### EXTRACTED MATERIAL
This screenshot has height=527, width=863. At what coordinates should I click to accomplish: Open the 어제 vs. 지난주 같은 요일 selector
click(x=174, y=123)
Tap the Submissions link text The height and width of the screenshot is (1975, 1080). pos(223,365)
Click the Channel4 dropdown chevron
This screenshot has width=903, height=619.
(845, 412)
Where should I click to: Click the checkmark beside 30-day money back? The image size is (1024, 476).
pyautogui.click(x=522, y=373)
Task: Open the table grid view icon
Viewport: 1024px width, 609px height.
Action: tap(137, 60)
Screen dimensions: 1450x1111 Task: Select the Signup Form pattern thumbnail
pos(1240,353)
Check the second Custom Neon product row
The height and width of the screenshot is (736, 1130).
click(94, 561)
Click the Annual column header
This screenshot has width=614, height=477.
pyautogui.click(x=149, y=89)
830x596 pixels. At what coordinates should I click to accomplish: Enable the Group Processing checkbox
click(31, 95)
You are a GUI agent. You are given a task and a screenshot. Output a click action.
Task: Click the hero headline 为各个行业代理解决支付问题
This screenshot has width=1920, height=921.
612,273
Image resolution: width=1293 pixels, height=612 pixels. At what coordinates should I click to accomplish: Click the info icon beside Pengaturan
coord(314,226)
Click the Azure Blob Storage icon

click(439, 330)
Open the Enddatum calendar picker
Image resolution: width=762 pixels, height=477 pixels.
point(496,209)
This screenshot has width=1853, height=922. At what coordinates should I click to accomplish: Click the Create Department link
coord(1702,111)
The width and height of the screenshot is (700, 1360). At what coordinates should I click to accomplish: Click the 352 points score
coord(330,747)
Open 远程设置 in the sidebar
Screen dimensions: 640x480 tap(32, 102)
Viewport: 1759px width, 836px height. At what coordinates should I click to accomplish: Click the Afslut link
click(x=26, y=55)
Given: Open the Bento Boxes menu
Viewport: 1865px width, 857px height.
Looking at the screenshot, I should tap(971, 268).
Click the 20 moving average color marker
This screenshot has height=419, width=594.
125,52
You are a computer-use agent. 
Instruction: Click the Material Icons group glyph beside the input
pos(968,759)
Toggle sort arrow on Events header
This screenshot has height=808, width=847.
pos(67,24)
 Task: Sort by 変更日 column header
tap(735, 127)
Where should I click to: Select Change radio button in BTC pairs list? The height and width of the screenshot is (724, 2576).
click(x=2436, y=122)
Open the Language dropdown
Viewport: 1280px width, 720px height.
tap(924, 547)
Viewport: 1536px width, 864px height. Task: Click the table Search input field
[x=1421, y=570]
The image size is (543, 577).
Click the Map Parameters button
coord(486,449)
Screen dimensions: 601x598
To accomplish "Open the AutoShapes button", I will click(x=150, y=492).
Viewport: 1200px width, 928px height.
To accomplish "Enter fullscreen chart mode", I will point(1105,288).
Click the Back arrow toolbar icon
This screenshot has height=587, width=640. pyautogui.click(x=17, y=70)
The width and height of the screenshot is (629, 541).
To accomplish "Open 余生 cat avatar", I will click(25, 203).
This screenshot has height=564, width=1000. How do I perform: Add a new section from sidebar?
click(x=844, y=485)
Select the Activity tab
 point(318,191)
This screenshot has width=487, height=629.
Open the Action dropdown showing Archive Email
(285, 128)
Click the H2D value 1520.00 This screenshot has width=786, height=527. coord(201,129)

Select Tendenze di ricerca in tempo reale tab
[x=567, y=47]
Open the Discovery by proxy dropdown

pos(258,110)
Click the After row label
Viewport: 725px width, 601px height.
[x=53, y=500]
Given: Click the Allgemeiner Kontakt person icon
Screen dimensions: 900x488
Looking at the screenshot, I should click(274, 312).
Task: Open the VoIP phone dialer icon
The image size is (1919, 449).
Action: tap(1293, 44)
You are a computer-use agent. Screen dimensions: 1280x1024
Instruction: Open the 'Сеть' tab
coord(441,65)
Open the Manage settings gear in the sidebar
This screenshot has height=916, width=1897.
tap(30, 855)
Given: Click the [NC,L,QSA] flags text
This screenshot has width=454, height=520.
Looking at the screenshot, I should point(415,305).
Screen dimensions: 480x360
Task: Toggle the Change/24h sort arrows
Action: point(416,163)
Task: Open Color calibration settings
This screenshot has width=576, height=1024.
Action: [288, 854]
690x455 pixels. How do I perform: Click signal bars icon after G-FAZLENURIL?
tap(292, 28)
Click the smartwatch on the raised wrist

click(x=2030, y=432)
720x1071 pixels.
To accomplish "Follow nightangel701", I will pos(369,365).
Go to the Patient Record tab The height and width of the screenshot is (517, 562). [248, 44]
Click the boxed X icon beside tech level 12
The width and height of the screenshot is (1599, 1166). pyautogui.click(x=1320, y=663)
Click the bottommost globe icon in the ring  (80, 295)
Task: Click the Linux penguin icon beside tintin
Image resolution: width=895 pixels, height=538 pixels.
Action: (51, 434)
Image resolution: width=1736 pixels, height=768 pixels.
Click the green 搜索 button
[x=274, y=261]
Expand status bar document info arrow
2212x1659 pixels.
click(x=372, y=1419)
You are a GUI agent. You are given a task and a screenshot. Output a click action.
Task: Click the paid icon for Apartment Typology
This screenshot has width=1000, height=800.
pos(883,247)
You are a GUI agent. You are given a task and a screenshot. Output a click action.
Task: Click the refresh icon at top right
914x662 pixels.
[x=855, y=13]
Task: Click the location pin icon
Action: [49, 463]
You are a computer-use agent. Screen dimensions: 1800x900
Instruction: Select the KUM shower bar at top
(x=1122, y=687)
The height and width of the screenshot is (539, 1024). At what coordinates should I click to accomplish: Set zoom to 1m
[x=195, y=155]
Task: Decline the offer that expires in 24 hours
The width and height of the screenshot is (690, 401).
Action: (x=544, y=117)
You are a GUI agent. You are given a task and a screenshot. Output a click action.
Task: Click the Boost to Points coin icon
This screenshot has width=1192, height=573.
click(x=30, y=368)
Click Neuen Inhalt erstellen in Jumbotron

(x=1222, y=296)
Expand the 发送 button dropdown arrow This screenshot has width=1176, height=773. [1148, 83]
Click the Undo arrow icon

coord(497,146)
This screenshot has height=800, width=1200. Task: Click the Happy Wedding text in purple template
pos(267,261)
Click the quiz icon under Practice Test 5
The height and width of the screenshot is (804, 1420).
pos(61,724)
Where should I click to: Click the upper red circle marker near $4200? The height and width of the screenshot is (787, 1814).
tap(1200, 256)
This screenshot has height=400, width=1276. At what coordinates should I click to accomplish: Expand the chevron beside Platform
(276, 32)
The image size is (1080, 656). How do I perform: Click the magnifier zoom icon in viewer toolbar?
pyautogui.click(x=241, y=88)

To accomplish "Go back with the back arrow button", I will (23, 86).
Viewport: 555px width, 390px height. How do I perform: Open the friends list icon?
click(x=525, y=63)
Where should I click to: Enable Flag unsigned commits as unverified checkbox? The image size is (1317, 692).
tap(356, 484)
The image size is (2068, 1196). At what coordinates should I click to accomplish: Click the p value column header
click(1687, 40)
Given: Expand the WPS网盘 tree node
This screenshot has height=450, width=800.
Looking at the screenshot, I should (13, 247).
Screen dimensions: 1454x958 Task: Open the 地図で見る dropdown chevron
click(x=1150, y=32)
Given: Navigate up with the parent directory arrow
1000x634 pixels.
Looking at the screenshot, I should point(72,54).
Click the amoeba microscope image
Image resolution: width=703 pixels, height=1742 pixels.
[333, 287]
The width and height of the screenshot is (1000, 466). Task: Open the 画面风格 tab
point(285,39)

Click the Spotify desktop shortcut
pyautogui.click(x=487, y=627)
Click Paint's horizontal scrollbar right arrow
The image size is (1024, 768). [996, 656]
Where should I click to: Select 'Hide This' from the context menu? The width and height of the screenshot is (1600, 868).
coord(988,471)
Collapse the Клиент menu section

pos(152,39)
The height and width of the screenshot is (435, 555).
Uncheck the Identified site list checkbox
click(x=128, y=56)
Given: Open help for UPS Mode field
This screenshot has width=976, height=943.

### STATED TASK
Write the lines from the first one through the line containing "Action: tap(137, 60)" as a JSON list of strings, one string per line, leaving out blank lines.

### RESULT OF THIS TASK
[
  "This screenshot has height=527, width=863. At what coordinates should I click to accomplish: Open the 어제 vs. 지난주 같은 요일 selector",
  "click(x=174, y=123)",
  "Tap the Submissions link text The height and width of the screenshot is (1975, 1080). pos(223,365)",
  "Click the Channel4 dropdown chevron",
  "This screenshot has width=903, height=619.",
  "(845, 412)",
  "Where should I click to: Click the checkmark beside 30-day money back? The image size is (1024, 476).",
  "pyautogui.click(x=522, y=373)",
  "Task: Open the table grid view icon",
  "Viewport: 1024px width, 609px height.",
  "Action: tap(137, 60)"
]